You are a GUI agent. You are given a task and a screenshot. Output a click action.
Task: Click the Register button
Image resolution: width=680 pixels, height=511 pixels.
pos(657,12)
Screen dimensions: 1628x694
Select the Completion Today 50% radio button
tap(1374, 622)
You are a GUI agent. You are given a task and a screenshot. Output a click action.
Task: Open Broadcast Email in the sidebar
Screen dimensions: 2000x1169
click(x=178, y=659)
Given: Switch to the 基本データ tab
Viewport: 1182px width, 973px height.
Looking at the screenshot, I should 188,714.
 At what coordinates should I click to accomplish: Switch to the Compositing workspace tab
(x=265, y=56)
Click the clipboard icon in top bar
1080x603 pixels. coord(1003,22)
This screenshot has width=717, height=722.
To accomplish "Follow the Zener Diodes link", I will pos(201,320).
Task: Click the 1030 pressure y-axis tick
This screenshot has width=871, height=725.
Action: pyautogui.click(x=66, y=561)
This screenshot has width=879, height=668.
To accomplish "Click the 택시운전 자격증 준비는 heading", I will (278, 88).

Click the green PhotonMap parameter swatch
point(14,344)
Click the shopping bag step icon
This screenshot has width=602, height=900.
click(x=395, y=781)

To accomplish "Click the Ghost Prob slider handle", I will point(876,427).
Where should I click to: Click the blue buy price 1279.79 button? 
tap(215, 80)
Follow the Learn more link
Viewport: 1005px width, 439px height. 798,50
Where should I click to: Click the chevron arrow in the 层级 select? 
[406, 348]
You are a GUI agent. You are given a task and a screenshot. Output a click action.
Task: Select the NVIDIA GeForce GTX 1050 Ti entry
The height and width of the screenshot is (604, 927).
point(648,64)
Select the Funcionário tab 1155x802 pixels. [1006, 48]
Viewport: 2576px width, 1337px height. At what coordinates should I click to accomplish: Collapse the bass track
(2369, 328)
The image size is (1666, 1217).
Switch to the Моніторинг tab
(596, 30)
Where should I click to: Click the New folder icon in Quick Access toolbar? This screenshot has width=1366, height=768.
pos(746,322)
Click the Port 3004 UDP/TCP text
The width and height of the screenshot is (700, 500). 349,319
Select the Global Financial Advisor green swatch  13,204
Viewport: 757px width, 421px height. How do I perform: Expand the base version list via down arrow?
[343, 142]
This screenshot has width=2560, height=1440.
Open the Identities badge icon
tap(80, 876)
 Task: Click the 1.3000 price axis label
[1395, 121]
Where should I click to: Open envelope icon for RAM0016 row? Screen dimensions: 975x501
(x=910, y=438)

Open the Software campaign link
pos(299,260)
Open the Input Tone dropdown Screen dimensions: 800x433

++++++++++++++++++++

* REQUIRED WORK: Copy all of the entries above word for word, keeping every line as it appears.

* FULL RESPONSE:
You are a GUI agent. You are given a task and a screenshot. Output a click action.
Task: Click the Register button
Image resolution: width=680 pixels, height=511 pixels.
pos(657,12)
Screen dimensions: 1628x694
Select the Completion Today 50% radio button
tap(1374, 622)
You are a GUI agent. You are given a task and a screenshot. Output a click action.
Task: Open Broadcast Email in the sidebar
Screen dimensions: 2000x1169
click(x=178, y=659)
Given: Switch to the 基本データ tab
Viewport: 1182px width, 973px height.
Looking at the screenshot, I should 188,714.
 At what coordinates should I click to accomplish: Switch to the Compositing workspace tab
(x=265, y=56)
Click the clipboard icon in top bar
1080x603 pixels. coord(1003,22)
This screenshot has width=717, height=722.
To accomplish "Follow the Zener Diodes link", I will pos(201,320).
Task: Click the 1030 pressure y-axis tick
This screenshot has width=871, height=725.
Action: pyautogui.click(x=66, y=561)
This screenshot has width=879, height=668.
To accomplish "Click the 택시운전 자격증 준비는 heading", I will (278, 88).

Click the green PhotonMap parameter swatch
point(14,344)
Click the shopping bag step icon
This screenshot has width=602, height=900.
click(x=395, y=781)

To accomplish "Click the Ghost Prob slider handle", I will point(876,427).
Where should I click to: Click the blue buy price 1279.79 button? 
tap(215, 80)
Follow the Learn more link
Viewport: 1005px width, 439px height. 798,50
Where should I click to: Click the chevron arrow in the 层级 select? 
[406, 348]
You are a GUI agent. You are given a task and a screenshot. Output a click action.
Task: Select the NVIDIA GeForce GTX 1050 Ti entry
The height and width of the screenshot is (604, 927).
point(648,64)
Select the Funcionário tab 1155x802 pixels. [1006, 48]
Viewport: 2576px width, 1337px height. At what coordinates should I click to accomplish: Collapse the bass track
(2369, 328)
The image size is (1666, 1217).
Switch to the Моніторинг tab
(596, 30)
Where should I click to: Click the New folder icon in Quick Access toolbar? This screenshot has width=1366, height=768.
pos(746,322)
Click the Port 3004 UDP/TCP text
The width and height of the screenshot is (700, 500). 349,319
Select the Global Financial Advisor green swatch  13,204
Viewport: 757px width, 421px height. How do I perform: Expand the base version list via down arrow?
[343, 142]
This screenshot has width=2560, height=1440.
Open the Identities badge icon
tap(80, 876)
 Task: Click the 1.3000 price axis label
[1395, 121]
Where should I click to: Open envelope icon for RAM0016 row? Screen dimensions: 975x501
(x=910, y=438)

Open the Software campaign link
pos(299,260)
Open the Input Tone dropdown Screen dimensions: 800x433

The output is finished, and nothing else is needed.